* _TASK TO COMPLETE_
Reproduce each of the following records word for word, without changing anything.

* _MATERIAL TO PROCESS_
_ _ _

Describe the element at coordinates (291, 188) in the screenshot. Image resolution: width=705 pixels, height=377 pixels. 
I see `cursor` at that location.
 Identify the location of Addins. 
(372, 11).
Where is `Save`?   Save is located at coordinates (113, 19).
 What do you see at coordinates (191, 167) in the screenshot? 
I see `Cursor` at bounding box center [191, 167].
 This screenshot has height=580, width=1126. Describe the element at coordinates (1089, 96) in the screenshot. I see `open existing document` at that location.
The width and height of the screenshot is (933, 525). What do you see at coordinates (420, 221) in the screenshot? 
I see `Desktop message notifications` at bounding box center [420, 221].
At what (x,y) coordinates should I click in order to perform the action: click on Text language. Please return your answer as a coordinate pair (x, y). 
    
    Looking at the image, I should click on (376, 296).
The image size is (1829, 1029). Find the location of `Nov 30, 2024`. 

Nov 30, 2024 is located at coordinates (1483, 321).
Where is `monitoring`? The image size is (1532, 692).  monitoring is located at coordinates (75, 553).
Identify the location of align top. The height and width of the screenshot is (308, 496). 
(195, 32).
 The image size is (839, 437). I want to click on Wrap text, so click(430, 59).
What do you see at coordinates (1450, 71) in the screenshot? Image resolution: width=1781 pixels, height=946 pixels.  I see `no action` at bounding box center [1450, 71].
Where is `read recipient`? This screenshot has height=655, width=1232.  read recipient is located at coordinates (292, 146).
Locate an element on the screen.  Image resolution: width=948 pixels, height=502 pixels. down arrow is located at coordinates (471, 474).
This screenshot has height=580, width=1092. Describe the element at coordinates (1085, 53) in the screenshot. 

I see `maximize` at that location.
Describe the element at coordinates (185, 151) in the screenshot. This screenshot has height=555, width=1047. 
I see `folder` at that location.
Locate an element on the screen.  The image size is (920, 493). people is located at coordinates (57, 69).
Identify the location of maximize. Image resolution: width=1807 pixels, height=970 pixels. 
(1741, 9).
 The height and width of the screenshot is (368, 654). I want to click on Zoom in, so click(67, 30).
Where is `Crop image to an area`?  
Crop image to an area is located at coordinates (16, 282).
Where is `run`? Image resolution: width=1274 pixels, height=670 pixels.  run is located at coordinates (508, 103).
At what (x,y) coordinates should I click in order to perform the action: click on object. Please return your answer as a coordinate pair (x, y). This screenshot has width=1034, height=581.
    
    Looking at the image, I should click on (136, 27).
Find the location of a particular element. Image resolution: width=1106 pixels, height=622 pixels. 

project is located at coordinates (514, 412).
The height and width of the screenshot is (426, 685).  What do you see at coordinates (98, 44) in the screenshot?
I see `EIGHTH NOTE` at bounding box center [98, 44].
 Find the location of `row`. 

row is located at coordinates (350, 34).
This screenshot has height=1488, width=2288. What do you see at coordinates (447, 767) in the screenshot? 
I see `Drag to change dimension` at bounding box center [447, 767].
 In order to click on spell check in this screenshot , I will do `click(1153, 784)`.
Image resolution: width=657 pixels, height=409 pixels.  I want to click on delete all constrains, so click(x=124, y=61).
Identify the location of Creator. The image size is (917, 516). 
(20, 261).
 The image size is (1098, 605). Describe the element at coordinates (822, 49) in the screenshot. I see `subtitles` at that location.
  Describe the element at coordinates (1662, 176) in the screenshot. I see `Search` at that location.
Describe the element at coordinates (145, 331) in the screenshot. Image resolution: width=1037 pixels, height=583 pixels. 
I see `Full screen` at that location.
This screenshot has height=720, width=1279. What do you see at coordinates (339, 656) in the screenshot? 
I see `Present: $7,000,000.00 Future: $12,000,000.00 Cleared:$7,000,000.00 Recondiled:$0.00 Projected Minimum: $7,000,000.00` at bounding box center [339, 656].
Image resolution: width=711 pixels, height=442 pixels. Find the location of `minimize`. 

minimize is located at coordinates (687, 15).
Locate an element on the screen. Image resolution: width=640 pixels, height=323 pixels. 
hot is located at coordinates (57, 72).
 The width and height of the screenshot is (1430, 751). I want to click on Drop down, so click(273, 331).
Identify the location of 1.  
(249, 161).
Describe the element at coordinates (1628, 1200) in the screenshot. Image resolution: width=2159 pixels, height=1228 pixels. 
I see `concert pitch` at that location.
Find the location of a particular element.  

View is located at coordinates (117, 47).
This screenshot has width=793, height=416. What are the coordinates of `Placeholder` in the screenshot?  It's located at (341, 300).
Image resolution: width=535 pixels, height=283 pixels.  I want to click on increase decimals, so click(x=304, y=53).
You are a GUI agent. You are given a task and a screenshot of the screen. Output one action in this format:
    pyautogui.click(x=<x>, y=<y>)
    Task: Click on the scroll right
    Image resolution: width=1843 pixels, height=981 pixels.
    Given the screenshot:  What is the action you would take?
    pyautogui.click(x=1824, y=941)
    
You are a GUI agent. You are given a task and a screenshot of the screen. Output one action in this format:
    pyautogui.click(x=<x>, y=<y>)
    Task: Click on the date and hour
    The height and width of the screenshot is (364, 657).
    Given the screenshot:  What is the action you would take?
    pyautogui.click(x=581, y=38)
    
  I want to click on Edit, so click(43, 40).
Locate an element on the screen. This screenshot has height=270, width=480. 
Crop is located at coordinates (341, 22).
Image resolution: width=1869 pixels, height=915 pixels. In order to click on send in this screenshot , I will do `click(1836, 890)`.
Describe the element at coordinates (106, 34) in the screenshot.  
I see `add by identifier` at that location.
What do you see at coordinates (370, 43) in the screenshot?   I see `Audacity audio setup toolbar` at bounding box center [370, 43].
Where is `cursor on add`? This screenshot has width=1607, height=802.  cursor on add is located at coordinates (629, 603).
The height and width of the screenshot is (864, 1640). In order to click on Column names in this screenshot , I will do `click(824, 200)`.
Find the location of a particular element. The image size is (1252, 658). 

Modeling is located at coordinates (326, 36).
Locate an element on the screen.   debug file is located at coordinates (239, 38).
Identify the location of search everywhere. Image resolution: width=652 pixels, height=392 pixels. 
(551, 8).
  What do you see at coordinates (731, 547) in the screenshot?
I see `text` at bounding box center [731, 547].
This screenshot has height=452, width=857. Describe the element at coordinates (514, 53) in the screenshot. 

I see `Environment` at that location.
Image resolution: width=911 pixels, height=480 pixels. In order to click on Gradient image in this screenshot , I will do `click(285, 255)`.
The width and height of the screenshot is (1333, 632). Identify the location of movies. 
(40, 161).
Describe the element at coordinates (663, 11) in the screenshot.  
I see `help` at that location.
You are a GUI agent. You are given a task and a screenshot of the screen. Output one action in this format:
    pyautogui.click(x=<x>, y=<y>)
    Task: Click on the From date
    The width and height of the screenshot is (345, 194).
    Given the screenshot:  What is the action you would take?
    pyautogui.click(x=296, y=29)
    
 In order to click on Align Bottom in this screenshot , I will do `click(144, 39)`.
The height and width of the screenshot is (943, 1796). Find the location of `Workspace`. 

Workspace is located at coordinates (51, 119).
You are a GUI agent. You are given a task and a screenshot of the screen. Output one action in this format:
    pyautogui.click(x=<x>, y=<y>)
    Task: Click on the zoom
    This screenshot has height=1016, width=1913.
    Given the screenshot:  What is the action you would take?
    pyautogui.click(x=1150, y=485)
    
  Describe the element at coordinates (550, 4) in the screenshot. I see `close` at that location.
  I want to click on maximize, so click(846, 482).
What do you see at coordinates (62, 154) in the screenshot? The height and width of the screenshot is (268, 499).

_ _ _

* _OUTPUT OF THE TASK_
Describe the element at coordinates (291, 188) in the screenshot. Image resolution: width=705 pixels, height=377 pixels. 
I see `cursor` at that location.
 Identify the location of Addins. 
(372, 11).
Where is `Save`?   Save is located at coordinates (113, 19).
 What do you see at coordinates (191, 167) in the screenshot? 
I see `Cursor` at bounding box center [191, 167].
 This screenshot has height=580, width=1126. Describe the element at coordinates (1089, 96) in the screenshot. I see `open existing document` at that location.
The width and height of the screenshot is (933, 525). What do you see at coordinates (420, 221) in the screenshot? 
I see `Desktop message notifications` at bounding box center [420, 221].
At what (x,y) coordinates should I click in order to perform the action: click on Text language. Please return your answer as a coordinate pair (x, y). 
    
    Looking at the image, I should click on (376, 296).
The image size is (1829, 1029). Find the location of `Nov 30, 2024`. 

Nov 30, 2024 is located at coordinates (1483, 321).
Where is `monitoring`? The image size is (1532, 692).  monitoring is located at coordinates (75, 553).
Identify the location of align top. The height and width of the screenshot is (308, 496). 
(195, 32).
 The image size is (839, 437). I want to click on Wrap text, so click(430, 59).
What do you see at coordinates (1450, 71) in the screenshot? Image resolution: width=1781 pixels, height=946 pixels.  I see `no action` at bounding box center [1450, 71].
Where is `read recipient`? This screenshot has height=655, width=1232.  read recipient is located at coordinates (292, 146).
Locate an element on the screen.  Image resolution: width=948 pixels, height=502 pixels. down arrow is located at coordinates (471, 474).
This screenshot has height=580, width=1092. Describe the element at coordinates (1085, 53) in the screenshot. 

I see `maximize` at that location.
Describe the element at coordinates (185, 151) in the screenshot. This screenshot has height=555, width=1047. 
I see `folder` at that location.
Locate an element on the screen.  The image size is (920, 493). people is located at coordinates (57, 69).
Identify the location of maximize. Image resolution: width=1807 pixels, height=970 pixels. 
(1741, 9).
 The height and width of the screenshot is (368, 654). I want to click on Zoom in, so click(67, 30).
Where is `Crop image to an area`?  
Crop image to an area is located at coordinates (16, 282).
Where is `run`? Image resolution: width=1274 pixels, height=670 pixels.  run is located at coordinates (508, 103).
At what (x,y) coordinates should I click in order to perform the action: click on object. Please return your answer as a coordinate pair (x, y). This screenshot has width=1034, height=581.
    
    Looking at the image, I should click on (136, 27).
Find the location of a particular element. Image resolution: width=1106 pixels, height=622 pixels. 

project is located at coordinates (514, 412).
The height and width of the screenshot is (426, 685).  What do you see at coordinates (98, 44) in the screenshot?
I see `EIGHTH NOTE` at bounding box center [98, 44].
 Find the location of `row`. 

row is located at coordinates (350, 34).
This screenshot has height=1488, width=2288. What do you see at coordinates (447, 767) in the screenshot? 
I see `Drag to change dimension` at bounding box center [447, 767].
 In order to click on spell check in this screenshot , I will do `click(1153, 784)`.
Image resolution: width=657 pixels, height=409 pixels.  I want to click on delete all constrains, so click(x=124, y=61).
Identify the location of Creator. The image size is (917, 516). 
(20, 261).
 The image size is (1098, 605). Describe the element at coordinates (822, 49) in the screenshot. I see `subtitles` at that location.
  Describe the element at coordinates (1662, 176) in the screenshot. I see `Search` at that location.
Describe the element at coordinates (145, 331) in the screenshot. Image resolution: width=1037 pixels, height=583 pixels. 
I see `Full screen` at that location.
This screenshot has height=720, width=1279. What do you see at coordinates (339, 656) in the screenshot? 
I see `Present: $7,000,000.00 Future: $12,000,000.00 Cleared:$7,000,000.00 Recondiled:$0.00 Projected Minimum: $7,000,000.00` at bounding box center [339, 656].
Image resolution: width=711 pixels, height=442 pixels. Find the location of `minimize`. 

minimize is located at coordinates (687, 15).
Locate an element on the screen. Image resolution: width=640 pixels, height=323 pixels. 
hot is located at coordinates (57, 72).
 The width and height of the screenshot is (1430, 751). I want to click on Drop down, so click(273, 331).
Identify the location of 1.  
(249, 161).
Describe the element at coordinates (1628, 1200) in the screenshot. Image resolution: width=2159 pixels, height=1228 pixels. 
I see `concert pitch` at that location.
Find the location of a particular element.  

View is located at coordinates (117, 47).
This screenshot has width=793, height=416. What are the coordinates of `Placeholder` in the screenshot?  It's located at (341, 300).
Image resolution: width=535 pixels, height=283 pixels.  I want to click on increase decimals, so click(x=304, y=53).
You are a GUI agent. You are given a task and a screenshot of the screen. Output one action in this format:
    pyautogui.click(x=<x>, y=<y>)
    Task: Click on the scroll right
    Image resolution: width=1843 pixels, height=981 pixels.
    Given the screenshot:  What is the action you would take?
    pyautogui.click(x=1824, y=941)
    
You are a GUI agent. You are given a task and a screenshot of the screen. Output one action in this format:
    pyautogui.click(x=<x>, y=<y>)
    Task: Click on the date and hour
    The height and width of the screenshot is (364, 657).
    Given the screenshot:  What is the action you would take?
    pyautogui.click(x=581, y=38)
    
  I want to click on Edit, so click(43, 40).
Locate an element on the screen. This screenshot has height=270, width=480. 
Crop is located at coordinates (341, 22).
Image resolution: width=1869 pixels, height=915 pixels. In order to click on send in this screenshot , I will do `click(1836, 890)`.
Describe the element at coordinates (106, 34) in the screenshot.  
I see `add by identifier` at that location.
What do you see at coordinates (370, 43) in the screenshot?   I see `Audacity audio setup toolbar` at bounding box center [370, 43].
Where is `cursor on add`? This screenshot has width=1607, height=802.  cursor on add is located at coordinates (629, 603).
The height and width of the screenshot is (864, 1640). In order to click on Column names in this screenshot , I will do `click(824, 200)`.
Find the location of a particular element. The image size is (1252, 658). 

Modeling is located at coordinates (326, 36).
Locate an element on the screen.   debug file is located at coordinates (239, 38).
Identify the location of search everywhere. Image resolution: width=652 pixels, height=392 pixels. 
(551, 8).
  What do you see at coordinates (731, 547) in the screenshot?
I see `text` at bounding box center [731, 547].
This screenshot has height=452, width=857. Describe the element at coordinates (514, 53) in the screenshot. 

I see `Environment` at that location.
Image resolution: width=911 pixels, height=480 pixels. In order to click on Gradient image in this screenshot , I will do `click(285, 255)`.
The width and height of the screenshot is (1333, 632). Identify the location of movies. 
(40, 161).
Describe the element at coordinates (663, 11) in the screenshot.  
I see `help` at that location.
You are a GUI agent. You are given a task and a screenshot of the screen. Output one action in this format:
    pyautogui.click(x=<x>, y=<y>)
    Task: Click on the From date
    The width and height of the screenshot is (345, 194).
    Given the screenshot:  What is the action you would take?
    pyautogui.click(x=296, y=29)
    
 In order to click on Align Bottom in this screenshot , I will do `click(144, 39)`.
The height and width of the screenshot is (943, 1796). Find the location of `Workspace`. 

Workspace is located at coordinates (51, 119).
You are a GUI agent. You are given a task and a screenshot of the screen. Output one action in this format:
    pyautogui.click(x=<x>, y=<y>)
    Task: Click on the zoom
    This screenshot has height=1016, width=1913.
    Given the screenshot:  What is the action you would take?
    pyautogui.click(x=1150, y=485)
    
  Describe the element at coordinates (550, 4) in the screenshot. I see `close` at that location.
  I want to click on maximize, so click(846, 482).
What do you see at coordinates (62, 154) in the screenshot? The height and width of the screenshot is (268, 499).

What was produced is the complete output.